I miss you like fuck.
We were amazing.

Looking through the photos reminds me... It was so easy.  It's a shame.  I still know that we wouldn't have worked this year, but it's a shame.

It's a shame that you said we wouldn't last after university.  Because if you hadn't said that I don't think I would've given up.
X

I think I want you.


Well not you.  Not necessarily.

Just the banter, the flanter, the bouncing off each other (sometimes literally, hah).  The laughter, the jokes and the drunken kiss which I wouldn't let properly happen.

Unfortunately, it can't happen when it's you.

Firstly, you were with her.  And that's just... she went through a slut phase, which is fine, but it is a bit of a shame that that phase involved you.
Secondly, you're friends with him.  So if I went with you, I'd feel like I was being passed around.  I know it's not the case, but it's what I would think you 'lads' would say.. and I am so not down with that.

You just remind me of what I want; the flanter, the fun.  It's nice.

That then reminds me of what I want in the next person I'm with... I want them under my skin.  I want to be able to relax and joke around like that with them, but I want to care so much that I don't mind if I bend over backwards to make the other person... But I need the person to be willing to do the same in return.
Pretty similar to Henrik and I were, let's be honest.

I was talking to Becca about this the other day, yano.
We were talking about love and how you know if you feel it.  We decided that because we had to think about it so much, we didn't know what it is.
I now think that the person that sets your soul on fire is the one that you love.  And I'm not inclined to think that there would be many, if any, more than one of them.  I'm just so excited to find that person, to feel that fire.  I've still got a while to go, though..  I'm going to travel to Fiji this summer (if I can! I've applied for a VESA trip which would be amazing) then work and learn and expand myself.  Pleanty of chances to meet the man who'll set my soul on fire, and meet some others along the way of course.  The next one doesn't have to be the one, but I'd sure as hell like it to be soon.

I'm gonna have to be picky though, and go for what I want, and make sure that I say no when it's necessary.  Take my bartender, for example.  He asked me for a drink.  He's a lovely guy; I'm kinda in love with him anyway, but not in that way.  I adore him, but not as someone to have a relationship with.  His grammar is terrible and he still lives in Aber after many years.
I need someone who wants to live, to explore, and to take each adventure as it comes.  I need someone that I'll kiss spontaneously under the stars, someone who'd hug me better when I'm sad, someone who'd run a marathon just because they felt like it, or because they knew it would make me happy... And someone I'd do the same for.

I'm excited to find it, and that excitement makes me interested in not settling for anyone and just enjoying everything.

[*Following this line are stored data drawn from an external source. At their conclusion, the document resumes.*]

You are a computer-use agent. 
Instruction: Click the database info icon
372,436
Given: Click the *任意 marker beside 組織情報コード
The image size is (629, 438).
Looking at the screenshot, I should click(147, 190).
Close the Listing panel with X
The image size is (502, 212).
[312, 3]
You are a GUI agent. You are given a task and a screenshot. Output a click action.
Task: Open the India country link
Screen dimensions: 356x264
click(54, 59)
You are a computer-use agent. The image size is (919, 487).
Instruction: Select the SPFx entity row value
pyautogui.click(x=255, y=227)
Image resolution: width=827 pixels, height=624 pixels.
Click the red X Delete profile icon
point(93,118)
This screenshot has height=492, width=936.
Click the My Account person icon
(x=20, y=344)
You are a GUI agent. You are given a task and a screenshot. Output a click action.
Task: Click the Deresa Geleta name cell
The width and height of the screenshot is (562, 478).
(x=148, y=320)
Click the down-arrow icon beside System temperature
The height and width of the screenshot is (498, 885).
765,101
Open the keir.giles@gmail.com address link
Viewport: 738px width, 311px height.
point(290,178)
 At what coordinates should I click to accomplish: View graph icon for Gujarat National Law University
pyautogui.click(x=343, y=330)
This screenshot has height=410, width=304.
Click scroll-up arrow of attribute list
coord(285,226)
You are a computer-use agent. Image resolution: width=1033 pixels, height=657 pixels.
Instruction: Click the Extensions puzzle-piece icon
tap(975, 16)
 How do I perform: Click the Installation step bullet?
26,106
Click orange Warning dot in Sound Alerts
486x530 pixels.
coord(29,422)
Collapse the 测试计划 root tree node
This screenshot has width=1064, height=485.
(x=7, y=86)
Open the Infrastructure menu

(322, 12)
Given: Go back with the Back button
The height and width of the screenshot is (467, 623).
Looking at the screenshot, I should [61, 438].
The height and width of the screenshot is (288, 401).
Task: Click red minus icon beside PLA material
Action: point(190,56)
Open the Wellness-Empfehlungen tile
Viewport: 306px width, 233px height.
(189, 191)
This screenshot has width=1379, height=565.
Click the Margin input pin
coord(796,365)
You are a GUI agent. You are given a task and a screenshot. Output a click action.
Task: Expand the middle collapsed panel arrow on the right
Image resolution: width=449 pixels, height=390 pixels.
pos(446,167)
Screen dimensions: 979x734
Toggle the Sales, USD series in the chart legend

Be spontaneous; be beautiful; change the world. x

Thursday, 15 November 2012

"So why do you ride horses?"

There are so many answers to this question that I don't know where to begin.

Firstly we could go for the historical one: I always have.  My parents got me a rocking horse for Christmas when I was three, and it all went from there.  We found a riding stables, I liked the wrong one (that said, where would I be in my life if not for that place, etc) and I stayed there for about seven years.  I just enjoyed it and still do.
I used to use these bad boys Chestnut Ridge Horse and Rider Playset (Google Affiliate Ad) and similar in all my spare time.. and Playmobile. Always playmobile.

Secondly there's the power.  The feeling of harnessing a horse's power and manipulating it in order for the horse to do exactly what it is that YOU want.  It's spectacular.  That animal could kill you, and instead it's doing exactly what you want in the way that you want.

Thirdly there's flying.  Jumping.  One of the best experiences of my life was when Ray, my last instructor, tried to get me used to riding with stirrups at jockey's length.  I jumped a four feet high fence (about 1m20) while like this.  I felt as though I had put myself in the right place then waited for the horse to catch me up and carry me over the fence safely.  It was fenomenal.

So then maybe, "why do you shovel shit? How can that be fun?"
It's not.  No one likes shovelling shit on a day-to-day basis.  It's exhausting, too: I've been getting up early since the beginning of October and I'm shattered.  When I have days off, they're spent in bed.  But the thing is, that my horse, my Nomad, is completely worth it.  Every morning he recognises me and says hello to me, and every day I'm grumpy he can cheer me up, and every time I'm already in a good mood he can make or break it.  And because it's him, the times that he breaks it are so few and far between that I barely remember when he does; or he manages to make up for it afterwards.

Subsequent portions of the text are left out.